2021 | Artistic Director's Blog

Fragments of Freedom - Mae West, Rosalind Russell & Carole Lombard in the Golden Age of Hollywood

Rosalind Russell (in the middle) in His Girl Friday by Howard Hawks

Carlo Chatrian was Artistic Director of the Berlinale from June 2019 to March 2024. In his texts, he takes a personal approach to the festival, to outstanding filmmakers and the programme.

The 1930s are considered the Golden Age of Hollywood. Having quickly embraced the transition to talkies, the US-American industry, with its unrivalled economic strength, set the stage for a new art form. Whereas the 1920s were a time of visual experimentation, the decade that followed led to the creation of solid storytelling templates, defined by a few simple criteria. At the centre of this we find the modern man: he was casual, stylish, comfortable in all kinds of situations and the focal point of all stories. Other characters were placed around him, and by contrast or assimilation they emphasised his presence. The star (very often just the male one) was the core around which a film was written, financed and shot. Even when there was a couple, as per the dominant social unit of the time, the scales were always in his favour. 1930s Hollywood, perhaps in response to the fears of the Great Depression, was strongly homogenised, be it socially or narratively.
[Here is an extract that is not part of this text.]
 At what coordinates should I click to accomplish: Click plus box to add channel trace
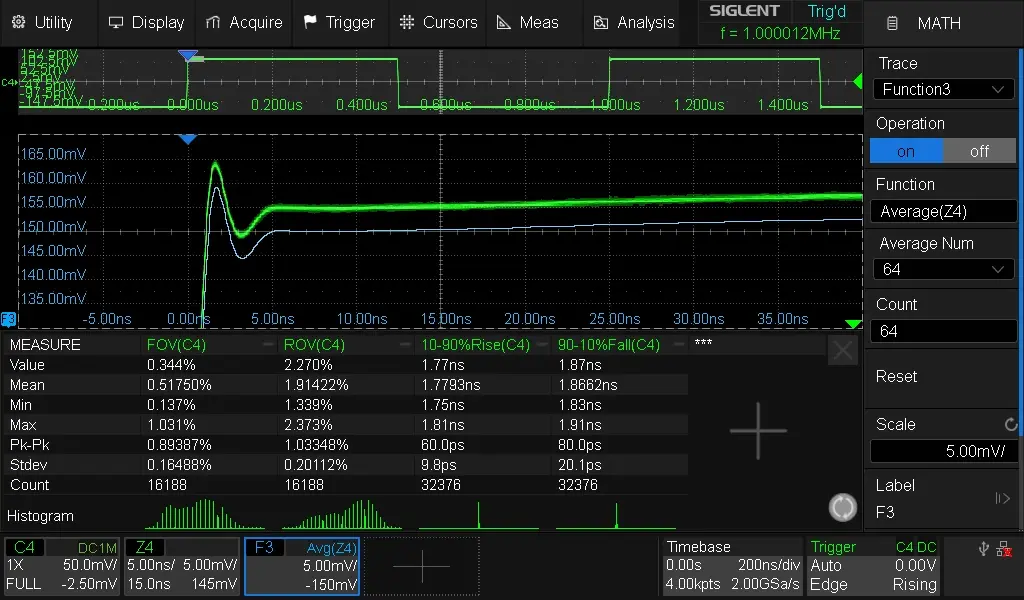coord(421,566)
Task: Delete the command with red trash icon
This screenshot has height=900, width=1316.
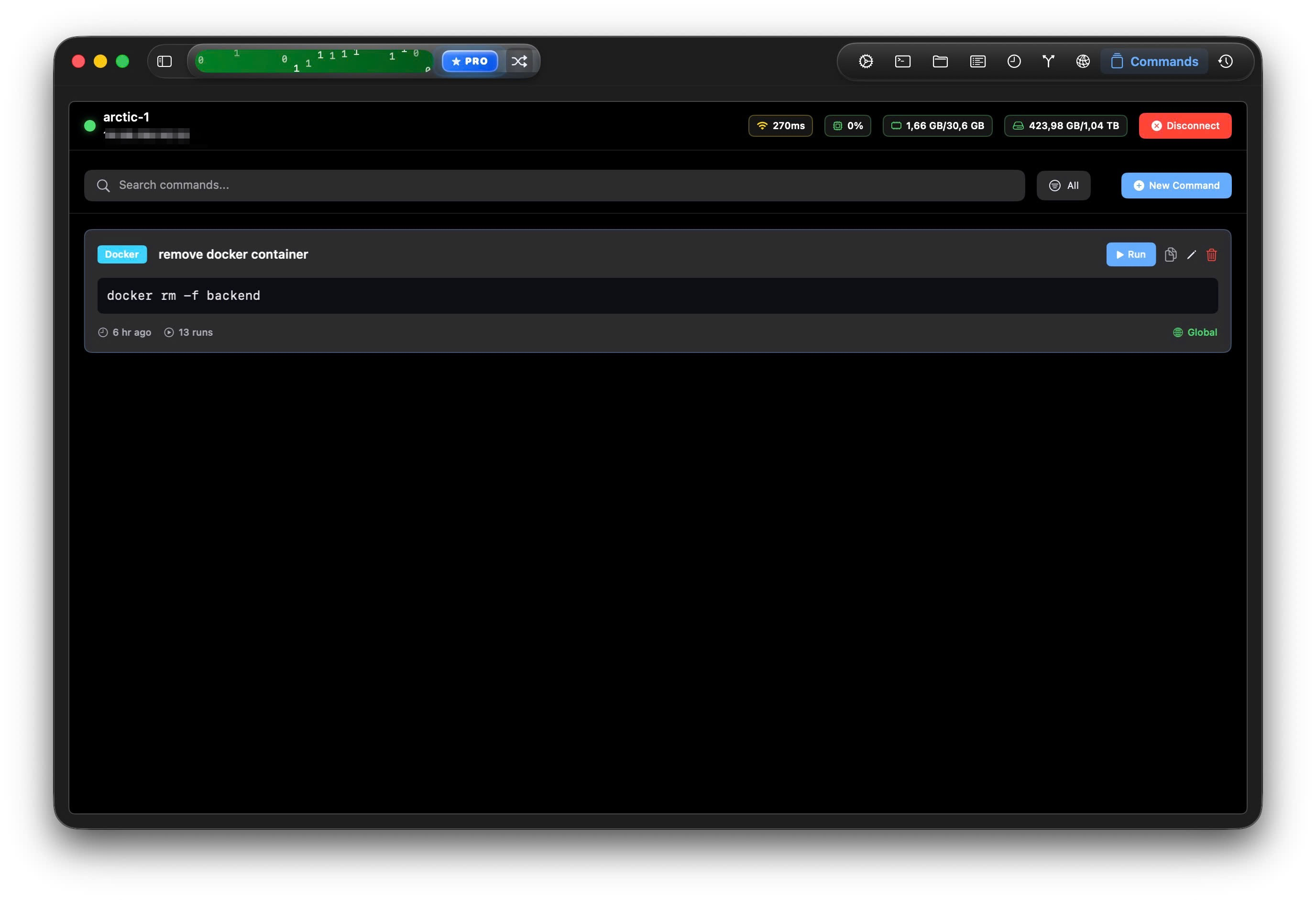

There were few exceptions to the rule, and the female role was clearly defined: an icon of beauty and seduction, innocent or lost, a prey to conquer or rescue. The best-case scenario gave her the role of an angel, guarding the home. And yet the key factor remained the same, for an angel does not shine on their own.

Carole Lombard and John Barrymore in Twentieth Century by Howard Hawks

In such a context, which was strongly polarised and chauvinistic (and we haven’t even touched upon the figure of the tycoon), a female star had to possess more qualities, talent and inner strength than a man in order to achieve success. Our wish to recount the history of Hollywood comedies by way of three such stars is part of a reappraisal of a time period that, in addition to defining some classic storytelling rules, had a more lasting global impact than one may think. Rosalind Russell and Carole Lombard are not merely actors who left a mark on the 1930s, starring in masterpieces that deserve to be seen again; together, their personalities and careers showcase the two extremes of how a woman could be depicted on the screen.

It’s easy to have Rosalind, the brunette, and Carole, the blonde, on opposing ends, as though they were day vs. night, work vs. glamour, or New York vs. Los Angeles. Setting aside real and assumed distinctions regarding character and ambitions, they were both able, from one film to the next, to define a specific kind of character and nourish it without succumbing to it. They both used their bodies and words as instruments of freedom, and also to signify a modern kind of woman who can exist even without giving cues to a male partner. Not coincidentally, they were the amazing stars of two unique films such as His Girl Friday (USA 1940) and Twentieth Century (USA 1934). Journalism in the former and the art world in the latter are contexts that Hollywood knows very well, but this time the spotlight was not on the star reporter or the brilliant director, but rather on the woman standing next to him (His Girl Friday) or in front of him (Twentieth Century). The two films are the justly celebrated achievement of a genius like Howard Hawks, but they would not have existed in their current form without their main female actors.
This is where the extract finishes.